# To do
Copy every one of the following rows word for word, with nothing changed or left out.

—————

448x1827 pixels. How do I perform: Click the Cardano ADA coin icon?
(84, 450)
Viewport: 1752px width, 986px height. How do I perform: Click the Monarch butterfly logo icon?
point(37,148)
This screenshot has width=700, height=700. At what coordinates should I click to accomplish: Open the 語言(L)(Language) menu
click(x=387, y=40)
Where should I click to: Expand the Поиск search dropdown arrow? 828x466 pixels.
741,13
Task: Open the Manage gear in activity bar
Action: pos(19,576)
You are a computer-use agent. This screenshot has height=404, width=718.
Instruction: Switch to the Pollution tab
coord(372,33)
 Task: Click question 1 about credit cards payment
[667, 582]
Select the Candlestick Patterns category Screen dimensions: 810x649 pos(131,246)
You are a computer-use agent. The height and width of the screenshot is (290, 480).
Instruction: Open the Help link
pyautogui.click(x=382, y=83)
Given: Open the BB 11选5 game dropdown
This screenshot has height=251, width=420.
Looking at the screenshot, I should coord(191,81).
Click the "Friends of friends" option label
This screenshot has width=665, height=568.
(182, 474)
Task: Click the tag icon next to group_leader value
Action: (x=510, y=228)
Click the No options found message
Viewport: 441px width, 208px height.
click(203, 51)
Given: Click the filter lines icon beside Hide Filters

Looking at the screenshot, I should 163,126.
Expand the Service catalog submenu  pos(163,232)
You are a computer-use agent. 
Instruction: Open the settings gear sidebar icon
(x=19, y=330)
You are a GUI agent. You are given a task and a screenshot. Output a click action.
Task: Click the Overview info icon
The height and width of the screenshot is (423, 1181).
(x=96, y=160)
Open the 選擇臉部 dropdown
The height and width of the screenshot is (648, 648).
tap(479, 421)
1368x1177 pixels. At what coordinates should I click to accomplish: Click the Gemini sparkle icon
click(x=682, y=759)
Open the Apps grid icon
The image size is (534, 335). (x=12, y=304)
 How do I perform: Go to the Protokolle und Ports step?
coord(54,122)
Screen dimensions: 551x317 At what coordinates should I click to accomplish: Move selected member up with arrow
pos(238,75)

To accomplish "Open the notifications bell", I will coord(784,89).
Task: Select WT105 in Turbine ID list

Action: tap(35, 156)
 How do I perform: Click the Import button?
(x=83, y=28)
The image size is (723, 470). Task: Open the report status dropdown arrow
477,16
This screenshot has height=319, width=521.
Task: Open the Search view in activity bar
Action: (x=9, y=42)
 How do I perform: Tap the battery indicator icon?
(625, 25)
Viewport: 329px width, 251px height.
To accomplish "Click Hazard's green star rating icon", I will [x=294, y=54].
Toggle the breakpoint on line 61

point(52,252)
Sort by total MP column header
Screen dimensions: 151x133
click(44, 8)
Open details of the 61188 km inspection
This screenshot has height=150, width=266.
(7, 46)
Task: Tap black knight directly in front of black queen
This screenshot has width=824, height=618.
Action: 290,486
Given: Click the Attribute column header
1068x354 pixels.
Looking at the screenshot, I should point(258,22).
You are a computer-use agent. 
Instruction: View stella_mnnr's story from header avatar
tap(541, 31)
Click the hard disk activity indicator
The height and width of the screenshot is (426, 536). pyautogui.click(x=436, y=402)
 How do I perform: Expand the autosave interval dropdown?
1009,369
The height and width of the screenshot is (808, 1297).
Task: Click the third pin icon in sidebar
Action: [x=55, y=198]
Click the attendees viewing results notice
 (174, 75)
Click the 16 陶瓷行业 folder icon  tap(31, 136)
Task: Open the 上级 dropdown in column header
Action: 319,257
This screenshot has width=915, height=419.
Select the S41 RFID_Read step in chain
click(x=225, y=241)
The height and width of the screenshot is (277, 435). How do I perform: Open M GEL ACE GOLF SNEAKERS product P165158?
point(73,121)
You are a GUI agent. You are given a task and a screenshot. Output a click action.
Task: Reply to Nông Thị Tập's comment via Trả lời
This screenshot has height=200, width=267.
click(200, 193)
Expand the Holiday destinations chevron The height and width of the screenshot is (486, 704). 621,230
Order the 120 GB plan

—————

# Exercise answer
448x1827 pixels. How do I perform: Click the Cardano ADA coin icon?
(84, 450)
Viewport: 1752px width, 986px height. How do I perform: Click the Monarch butterfly logo icon?
point(37,148)
This screenshot has width=700, height=700. At what coordinates should I click to accomplish: Open the 語言(L)(Language) menu
click(x=387, y=40)
Where should I click to: Expand the Поиск search dropdown arrow? 828x466 pixels.
741,13
Task: Open the Manage gear in activity bar
Action: pos(19,576)
You are a computer-use agent. This screenshot has height=404, width=718.
Instruction: Switch to the Pollution tab
coord(372,33)
 Task: Click question 1 about credit cards payment
[667, 582]
Select the Candlestick Patterns category Screen dimensions: 810x649 pos(131,246)
You are a computer-use agent. The height and width of the screenshot is (290, 480).
Instruction: Open the Help link
pyautogui.click(x=382, y=83)
Given: Open the BB 11选5 game dropdown
This screenshot has height=251, width=420.
Looking at the screenshot, I should coord(191,81).
Click the "Friends of friends" option label
This screenshot has width=665, height=568.
(182, 474)
Task: Click the tag icon next to group_leader value
Action: (x=510, y=228)
Click the No options found message
Viewport: 441px width, 208px height.
click(203, 51)
Given: Click the filter lines icon beside Hide Filters

Looking at the screenshot, I should 163,126.
Expand the Service catalog submenu  pos(163,232)
You are a computer-use agent. 
Instruction: Open the settings gear sidebar icon
(x=19, y=330)
You are a GUI agent. You are given a task and a screenshot. Output a click action.
Task: Click the Overview info icon
The height and width of the screenshot is (423, 1181).
(x=96, y=160)
Open the 選擇臉部 dropdown
The height and width of the screenshot is (648, 648).
tap(479, 421)
1368x1177 pixels. At what coordinates should I click to accomplish: Click the Gemini sparkle icon
click(x=682, y=759)
Open the Apps grid icon
The image size is (534, 335). (x=12, y=304)
 How do I perform: Go to the Protokolle und Ports step?
coord(54,122)
Screen dimensions: 551x317 At what coordinates should I click to accomplish: Move selected member up with arrow
pos(238,75)

To accomplish "Open the notifications bell", I will coord(784,89).
Task: Select WT105 in Turbine ID list

Action: tap(35, 156)
 How do I perform: Click the Import button?
(x=83, y=28)
The image size is (723, 470). Task: Open the report status dropdown arrow
477,16
This screenshot has height=319, width=521.
Task: Open the Search view in activity bar
Action: (x=9, y=42)
 How do I perform: Tap the battery indicator icon?
(625, 25)
Viewport: 329px width, 251px height.
To accomplish "Click Hazard's green star rating icon", I will [x=294, y=54].
Toggle the breakpoint on line 61

point(52,252)
Sort by total MP column header
Screen dimensions: 151x133
click(44, 8)
Open details of the 61188 km inspection
This screenshot has height=150, width=266.
(7, 46)
Task: Tap black knight directly in front of black queen
This screenshot has width=824, height=618.
Action: 290,486
Given: Click the Attribute column header
1068x354 pixels.
Looking at the screenshot, I should point(258,22).
You are a computer-use agent. 
Instruction: View stella_mnnr's story from header avatar
tap(541, 31)
Click the hard disk activity indicator
The height and width of the screenshot is (426, 536). pyautogui.click(x=436, y=402)
 How do I perform: Expand the autosave interval dropdown?
1009,369
The height and width of the screenshot is (808, 1297).
Task: Click the third pin icon in sidebar
Action: [x=55, y=198]
Click the attendees viewing results notice
 (174, 75)
Click the 16 陶瓷行业 folder icon  tap(31, 136)
Task: Open the 上级 dropdown in column header
Action: 319,257
This screenshot has width=915, height=419.
Select the S41 RFID_Read step in chain
click(x=225, y=241)
The height and width of the screenshot is (277, 435). How do I perform: Open M GEL ACE GOLF SNEAKERS product P165158?
point(73,121)
You are a GUI agent. You are given a task and a screenshot. Output a click action.
Task: Reply to Nông Thị Tập's comment via Trả lời
This screenshot has height=200, width=267.
click(200, 193)
Expand the Holiday destinations chevron The height and width of the screenshot is (486, 704). 621,230
Order the 120 GB plan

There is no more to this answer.